Extracted data:
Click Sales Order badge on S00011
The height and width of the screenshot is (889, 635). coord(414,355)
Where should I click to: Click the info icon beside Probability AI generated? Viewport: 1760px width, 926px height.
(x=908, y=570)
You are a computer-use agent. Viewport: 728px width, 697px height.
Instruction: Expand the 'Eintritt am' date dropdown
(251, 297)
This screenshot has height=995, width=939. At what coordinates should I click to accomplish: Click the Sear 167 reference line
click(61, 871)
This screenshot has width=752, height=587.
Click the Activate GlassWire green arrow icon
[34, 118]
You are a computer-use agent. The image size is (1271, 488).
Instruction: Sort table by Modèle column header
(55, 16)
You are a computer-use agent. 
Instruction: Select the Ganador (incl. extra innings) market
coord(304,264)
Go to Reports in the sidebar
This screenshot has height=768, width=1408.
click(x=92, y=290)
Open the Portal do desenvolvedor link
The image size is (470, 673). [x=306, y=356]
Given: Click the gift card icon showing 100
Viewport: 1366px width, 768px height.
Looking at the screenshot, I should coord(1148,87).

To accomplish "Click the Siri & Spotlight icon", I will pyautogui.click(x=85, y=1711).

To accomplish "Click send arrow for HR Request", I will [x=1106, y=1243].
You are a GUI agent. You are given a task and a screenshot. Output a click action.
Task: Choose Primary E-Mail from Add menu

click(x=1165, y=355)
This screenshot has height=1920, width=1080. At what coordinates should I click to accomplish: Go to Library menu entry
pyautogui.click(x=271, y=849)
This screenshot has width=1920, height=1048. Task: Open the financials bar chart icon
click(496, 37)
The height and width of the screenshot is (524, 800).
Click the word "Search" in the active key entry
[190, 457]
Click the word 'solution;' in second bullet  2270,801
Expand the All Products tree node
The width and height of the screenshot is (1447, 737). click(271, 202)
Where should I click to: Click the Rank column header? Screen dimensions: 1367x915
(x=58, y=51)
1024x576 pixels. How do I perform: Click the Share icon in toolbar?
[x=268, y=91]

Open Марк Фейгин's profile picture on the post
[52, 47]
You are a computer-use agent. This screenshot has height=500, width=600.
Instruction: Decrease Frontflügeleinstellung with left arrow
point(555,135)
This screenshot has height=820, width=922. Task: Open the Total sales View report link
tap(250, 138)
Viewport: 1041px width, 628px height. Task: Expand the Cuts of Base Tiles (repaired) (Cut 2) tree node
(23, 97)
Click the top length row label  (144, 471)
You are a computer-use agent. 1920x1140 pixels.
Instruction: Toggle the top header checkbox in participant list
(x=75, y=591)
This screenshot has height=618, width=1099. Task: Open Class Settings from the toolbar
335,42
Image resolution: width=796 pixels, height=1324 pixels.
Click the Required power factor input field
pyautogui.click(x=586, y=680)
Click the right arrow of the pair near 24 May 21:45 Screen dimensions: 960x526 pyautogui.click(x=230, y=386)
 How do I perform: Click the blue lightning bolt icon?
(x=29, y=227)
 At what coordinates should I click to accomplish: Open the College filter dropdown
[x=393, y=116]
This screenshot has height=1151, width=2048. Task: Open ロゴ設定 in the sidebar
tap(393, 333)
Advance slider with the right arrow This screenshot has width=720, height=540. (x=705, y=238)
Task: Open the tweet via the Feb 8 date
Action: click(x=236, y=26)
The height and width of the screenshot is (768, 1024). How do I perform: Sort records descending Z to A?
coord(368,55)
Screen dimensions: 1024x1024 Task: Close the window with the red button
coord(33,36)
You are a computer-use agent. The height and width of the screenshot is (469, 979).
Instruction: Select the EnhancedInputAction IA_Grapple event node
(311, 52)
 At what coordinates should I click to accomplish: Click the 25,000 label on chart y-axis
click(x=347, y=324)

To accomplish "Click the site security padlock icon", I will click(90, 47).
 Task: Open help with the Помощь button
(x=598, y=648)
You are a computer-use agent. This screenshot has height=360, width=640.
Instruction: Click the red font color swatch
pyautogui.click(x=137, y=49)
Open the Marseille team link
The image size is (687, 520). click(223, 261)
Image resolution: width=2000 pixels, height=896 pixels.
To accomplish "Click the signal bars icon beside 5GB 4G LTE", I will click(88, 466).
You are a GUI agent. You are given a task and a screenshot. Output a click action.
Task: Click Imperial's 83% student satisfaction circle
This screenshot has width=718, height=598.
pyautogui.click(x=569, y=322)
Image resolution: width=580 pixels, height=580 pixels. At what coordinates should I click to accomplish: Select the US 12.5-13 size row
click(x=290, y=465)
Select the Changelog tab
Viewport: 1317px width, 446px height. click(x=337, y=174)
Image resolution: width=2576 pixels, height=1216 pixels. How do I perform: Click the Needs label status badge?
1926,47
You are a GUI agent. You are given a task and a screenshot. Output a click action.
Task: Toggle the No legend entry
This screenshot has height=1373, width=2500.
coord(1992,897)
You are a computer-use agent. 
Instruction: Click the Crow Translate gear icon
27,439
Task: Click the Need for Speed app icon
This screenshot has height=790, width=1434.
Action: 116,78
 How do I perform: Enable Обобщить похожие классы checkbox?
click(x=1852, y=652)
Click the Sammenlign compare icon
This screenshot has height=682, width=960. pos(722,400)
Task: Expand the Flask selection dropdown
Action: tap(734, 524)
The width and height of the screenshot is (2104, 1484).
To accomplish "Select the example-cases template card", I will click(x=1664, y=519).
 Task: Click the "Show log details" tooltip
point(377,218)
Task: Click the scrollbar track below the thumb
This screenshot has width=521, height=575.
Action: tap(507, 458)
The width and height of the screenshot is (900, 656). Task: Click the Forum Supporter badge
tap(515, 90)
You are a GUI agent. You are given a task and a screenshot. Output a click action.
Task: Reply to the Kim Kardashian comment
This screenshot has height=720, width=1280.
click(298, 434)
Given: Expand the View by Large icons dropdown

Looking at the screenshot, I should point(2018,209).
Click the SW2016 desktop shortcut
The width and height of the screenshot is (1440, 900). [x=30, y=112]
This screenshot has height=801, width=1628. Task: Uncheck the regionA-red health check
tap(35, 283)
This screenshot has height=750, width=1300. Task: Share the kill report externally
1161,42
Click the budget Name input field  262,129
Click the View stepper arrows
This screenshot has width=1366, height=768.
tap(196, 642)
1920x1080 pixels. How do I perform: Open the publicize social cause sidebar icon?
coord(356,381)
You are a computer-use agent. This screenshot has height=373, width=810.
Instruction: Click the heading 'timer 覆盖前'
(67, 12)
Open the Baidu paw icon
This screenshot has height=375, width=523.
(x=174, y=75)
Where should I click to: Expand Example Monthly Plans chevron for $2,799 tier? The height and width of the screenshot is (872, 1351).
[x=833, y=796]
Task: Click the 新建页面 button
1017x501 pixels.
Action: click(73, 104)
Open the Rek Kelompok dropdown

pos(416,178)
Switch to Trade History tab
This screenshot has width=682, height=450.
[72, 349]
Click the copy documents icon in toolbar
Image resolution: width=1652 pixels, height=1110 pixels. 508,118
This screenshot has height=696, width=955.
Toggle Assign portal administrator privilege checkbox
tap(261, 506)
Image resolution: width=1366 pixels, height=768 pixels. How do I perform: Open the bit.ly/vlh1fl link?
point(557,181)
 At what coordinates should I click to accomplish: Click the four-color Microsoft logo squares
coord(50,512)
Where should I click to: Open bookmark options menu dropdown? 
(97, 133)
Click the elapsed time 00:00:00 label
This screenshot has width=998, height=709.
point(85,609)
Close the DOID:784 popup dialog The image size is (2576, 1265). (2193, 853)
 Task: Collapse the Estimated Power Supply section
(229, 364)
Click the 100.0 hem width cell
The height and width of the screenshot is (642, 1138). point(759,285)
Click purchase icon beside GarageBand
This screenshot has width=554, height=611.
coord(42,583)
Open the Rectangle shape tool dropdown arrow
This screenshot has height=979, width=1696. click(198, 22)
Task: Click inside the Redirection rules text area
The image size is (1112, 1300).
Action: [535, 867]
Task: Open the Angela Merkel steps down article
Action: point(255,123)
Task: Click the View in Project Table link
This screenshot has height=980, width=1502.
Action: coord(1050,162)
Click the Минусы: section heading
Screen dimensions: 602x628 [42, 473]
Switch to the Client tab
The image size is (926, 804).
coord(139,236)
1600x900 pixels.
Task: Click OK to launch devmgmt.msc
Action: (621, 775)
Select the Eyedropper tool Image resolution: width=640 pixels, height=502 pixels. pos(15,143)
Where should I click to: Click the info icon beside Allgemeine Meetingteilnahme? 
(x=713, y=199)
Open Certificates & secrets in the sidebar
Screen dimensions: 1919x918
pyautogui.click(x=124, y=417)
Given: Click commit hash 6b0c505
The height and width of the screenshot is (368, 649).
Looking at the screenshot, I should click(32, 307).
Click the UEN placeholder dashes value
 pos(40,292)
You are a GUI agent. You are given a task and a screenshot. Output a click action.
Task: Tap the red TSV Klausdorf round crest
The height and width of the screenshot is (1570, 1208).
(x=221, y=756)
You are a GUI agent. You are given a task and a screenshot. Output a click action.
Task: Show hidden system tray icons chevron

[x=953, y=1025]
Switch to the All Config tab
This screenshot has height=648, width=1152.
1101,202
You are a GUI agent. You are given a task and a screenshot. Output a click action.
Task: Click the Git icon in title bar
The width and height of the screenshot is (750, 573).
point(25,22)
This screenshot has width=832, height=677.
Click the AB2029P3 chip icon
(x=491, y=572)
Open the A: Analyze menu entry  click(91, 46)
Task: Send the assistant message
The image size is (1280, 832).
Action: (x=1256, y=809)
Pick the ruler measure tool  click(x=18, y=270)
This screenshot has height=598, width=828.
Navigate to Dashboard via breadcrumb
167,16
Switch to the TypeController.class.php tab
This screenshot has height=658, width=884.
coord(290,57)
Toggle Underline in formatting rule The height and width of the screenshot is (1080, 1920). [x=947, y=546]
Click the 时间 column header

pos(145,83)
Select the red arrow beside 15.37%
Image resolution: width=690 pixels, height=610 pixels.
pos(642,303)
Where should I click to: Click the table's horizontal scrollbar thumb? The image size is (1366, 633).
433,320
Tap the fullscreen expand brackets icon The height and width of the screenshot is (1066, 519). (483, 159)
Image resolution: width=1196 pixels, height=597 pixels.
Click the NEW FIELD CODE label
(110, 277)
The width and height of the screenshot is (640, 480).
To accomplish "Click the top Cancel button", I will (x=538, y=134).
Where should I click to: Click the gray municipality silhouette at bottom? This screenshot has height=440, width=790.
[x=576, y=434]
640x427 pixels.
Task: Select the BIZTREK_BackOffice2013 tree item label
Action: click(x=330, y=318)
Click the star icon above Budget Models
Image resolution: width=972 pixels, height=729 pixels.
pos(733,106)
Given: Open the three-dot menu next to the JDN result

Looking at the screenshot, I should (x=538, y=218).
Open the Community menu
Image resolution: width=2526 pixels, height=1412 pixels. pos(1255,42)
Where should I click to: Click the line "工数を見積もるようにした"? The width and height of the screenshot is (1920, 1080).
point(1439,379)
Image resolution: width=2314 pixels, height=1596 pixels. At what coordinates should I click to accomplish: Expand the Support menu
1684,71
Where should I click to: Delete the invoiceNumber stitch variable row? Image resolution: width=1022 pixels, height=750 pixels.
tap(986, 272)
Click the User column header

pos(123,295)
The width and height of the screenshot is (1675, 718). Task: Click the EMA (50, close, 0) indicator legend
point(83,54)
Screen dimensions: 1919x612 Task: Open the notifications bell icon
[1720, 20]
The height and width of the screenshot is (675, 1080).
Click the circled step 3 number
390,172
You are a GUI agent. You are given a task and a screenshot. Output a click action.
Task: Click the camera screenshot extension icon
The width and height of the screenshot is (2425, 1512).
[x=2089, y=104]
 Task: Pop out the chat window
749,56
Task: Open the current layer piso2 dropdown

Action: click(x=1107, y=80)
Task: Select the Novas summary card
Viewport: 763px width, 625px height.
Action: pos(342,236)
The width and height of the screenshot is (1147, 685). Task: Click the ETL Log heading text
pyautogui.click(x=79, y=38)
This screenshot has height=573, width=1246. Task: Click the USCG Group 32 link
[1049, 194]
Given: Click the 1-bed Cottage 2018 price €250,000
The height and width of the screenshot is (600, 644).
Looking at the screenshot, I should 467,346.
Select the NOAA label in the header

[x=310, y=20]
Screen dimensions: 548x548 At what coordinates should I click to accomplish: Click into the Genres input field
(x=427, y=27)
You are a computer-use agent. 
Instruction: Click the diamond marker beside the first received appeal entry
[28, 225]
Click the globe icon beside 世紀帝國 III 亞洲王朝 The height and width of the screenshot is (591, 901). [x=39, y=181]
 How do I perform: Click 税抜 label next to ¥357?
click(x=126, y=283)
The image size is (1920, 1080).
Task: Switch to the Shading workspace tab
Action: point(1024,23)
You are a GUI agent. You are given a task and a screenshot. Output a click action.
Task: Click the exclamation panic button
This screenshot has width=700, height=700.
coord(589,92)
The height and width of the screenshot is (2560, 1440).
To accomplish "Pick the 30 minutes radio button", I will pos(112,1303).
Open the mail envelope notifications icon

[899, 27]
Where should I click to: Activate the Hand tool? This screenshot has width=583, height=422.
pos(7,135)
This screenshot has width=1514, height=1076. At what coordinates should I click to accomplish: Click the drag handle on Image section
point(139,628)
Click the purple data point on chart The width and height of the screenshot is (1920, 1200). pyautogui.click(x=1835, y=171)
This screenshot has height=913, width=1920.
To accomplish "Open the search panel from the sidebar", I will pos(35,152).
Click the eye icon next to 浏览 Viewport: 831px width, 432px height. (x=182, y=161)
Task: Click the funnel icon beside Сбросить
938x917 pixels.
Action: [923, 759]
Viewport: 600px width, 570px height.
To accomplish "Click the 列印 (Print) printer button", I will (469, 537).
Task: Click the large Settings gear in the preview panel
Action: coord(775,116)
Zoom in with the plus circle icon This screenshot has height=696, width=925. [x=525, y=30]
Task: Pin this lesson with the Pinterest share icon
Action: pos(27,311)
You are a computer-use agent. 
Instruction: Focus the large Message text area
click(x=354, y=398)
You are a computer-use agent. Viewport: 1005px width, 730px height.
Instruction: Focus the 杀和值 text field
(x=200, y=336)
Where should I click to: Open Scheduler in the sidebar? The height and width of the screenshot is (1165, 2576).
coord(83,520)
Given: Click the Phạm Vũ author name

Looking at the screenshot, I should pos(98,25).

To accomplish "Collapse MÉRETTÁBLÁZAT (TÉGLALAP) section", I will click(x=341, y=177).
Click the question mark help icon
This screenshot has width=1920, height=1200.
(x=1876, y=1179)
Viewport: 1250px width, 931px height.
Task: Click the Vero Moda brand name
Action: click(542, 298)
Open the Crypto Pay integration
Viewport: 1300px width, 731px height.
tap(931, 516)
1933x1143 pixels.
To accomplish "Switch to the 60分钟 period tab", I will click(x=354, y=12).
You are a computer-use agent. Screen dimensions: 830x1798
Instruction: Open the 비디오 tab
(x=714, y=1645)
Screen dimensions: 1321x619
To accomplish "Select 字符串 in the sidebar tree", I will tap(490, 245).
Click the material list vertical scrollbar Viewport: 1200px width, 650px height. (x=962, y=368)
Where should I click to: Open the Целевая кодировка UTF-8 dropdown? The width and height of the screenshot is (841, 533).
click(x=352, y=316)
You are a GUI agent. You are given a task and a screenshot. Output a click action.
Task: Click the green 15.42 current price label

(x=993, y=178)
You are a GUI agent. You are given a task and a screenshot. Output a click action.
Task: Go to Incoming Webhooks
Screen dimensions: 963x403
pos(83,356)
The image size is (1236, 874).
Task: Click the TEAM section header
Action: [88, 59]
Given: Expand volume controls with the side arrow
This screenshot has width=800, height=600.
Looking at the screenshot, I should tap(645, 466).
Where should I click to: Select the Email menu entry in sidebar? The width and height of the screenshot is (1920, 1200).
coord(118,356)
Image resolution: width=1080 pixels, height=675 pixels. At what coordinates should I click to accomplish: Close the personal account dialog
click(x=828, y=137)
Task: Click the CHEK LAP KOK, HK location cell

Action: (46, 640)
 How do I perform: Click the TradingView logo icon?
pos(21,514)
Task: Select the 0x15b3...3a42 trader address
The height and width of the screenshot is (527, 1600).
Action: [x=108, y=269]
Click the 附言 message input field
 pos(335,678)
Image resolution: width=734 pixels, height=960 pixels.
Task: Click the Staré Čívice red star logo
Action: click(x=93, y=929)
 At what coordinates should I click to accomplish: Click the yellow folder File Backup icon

Given problem: Edit the material from its start through the line containing "click(61, 871)", changing "dropdown" to "menu" and leaving everything else the same. Return only that stretch.

Solution to this exercise:
Click Sales Order badge on S00011
The height and width of the screenshot is (889, 635). coord(414,355)
Where should I click to: Click the info icon beside Probability AI generated? Viewport: 1760px width, 926px height.
(x=908, y=570)
You are a computer-use agent. Viewport: 728px width, 697px height.
Instruction: Expand the 'Eintritt am' date menu
(251, 297)
This screenshot has height=995, width=939. At what coordinates should I click to accomplish: Click the Sear 167 reference line
click(61, 871)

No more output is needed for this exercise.